Stored rows >>
--

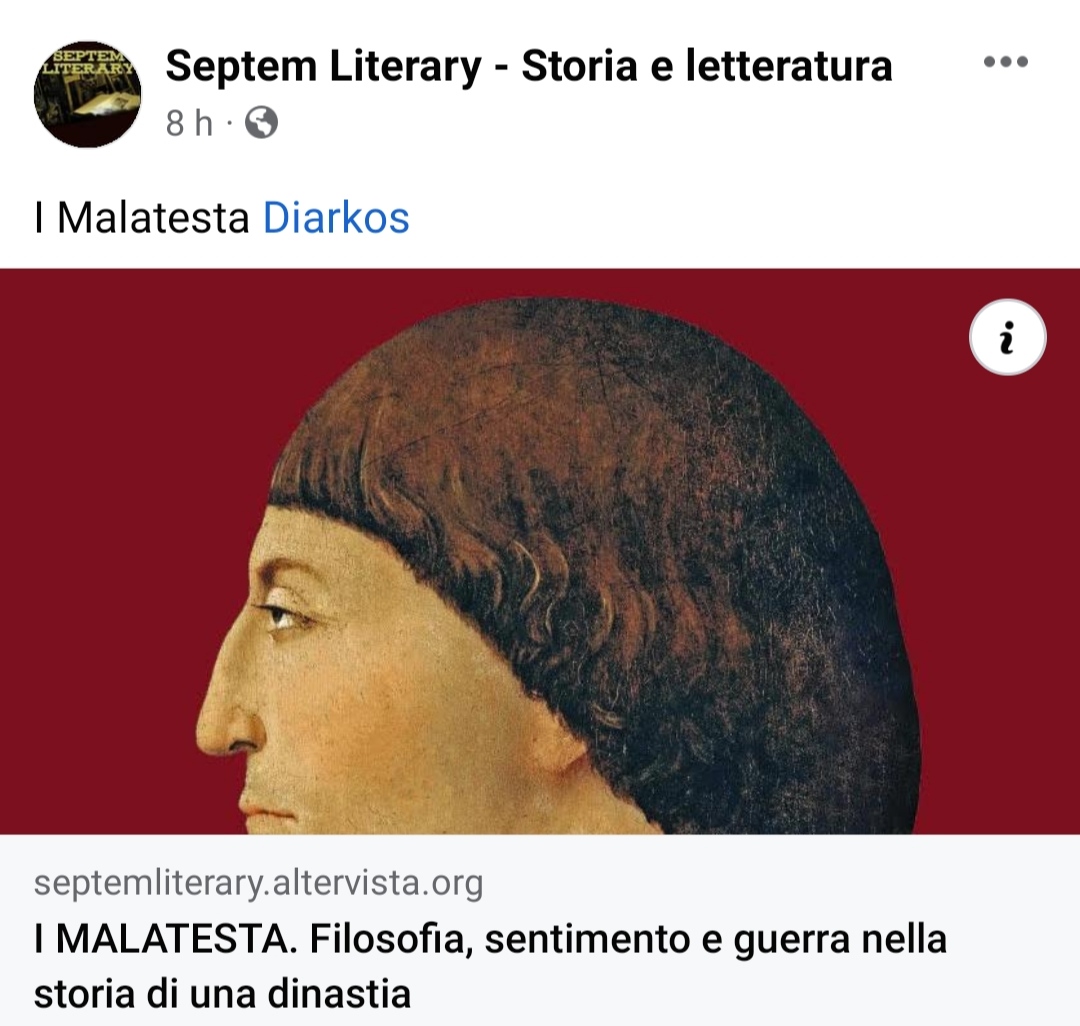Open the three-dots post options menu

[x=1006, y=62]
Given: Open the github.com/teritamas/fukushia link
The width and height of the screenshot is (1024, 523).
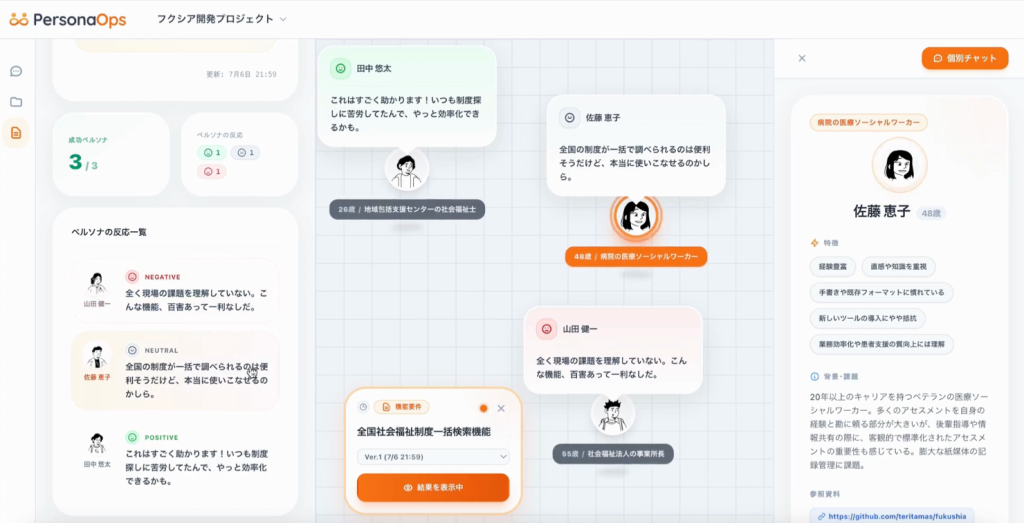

--

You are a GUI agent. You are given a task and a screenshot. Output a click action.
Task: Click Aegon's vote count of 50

--

Written instruction >>
Rewrite everything from the line containing "Open the three-dots post options menu" down to the line containing "The width and", swapping "link" for "page" and changing nothing else. Leave the pictures out.

Reply to the task >>
Open the three-dots post options menu

[x=1006, y=62]
Given: Open the github.com/teritamas/fukushia page
The width and height of the screenshot is (1024, 523).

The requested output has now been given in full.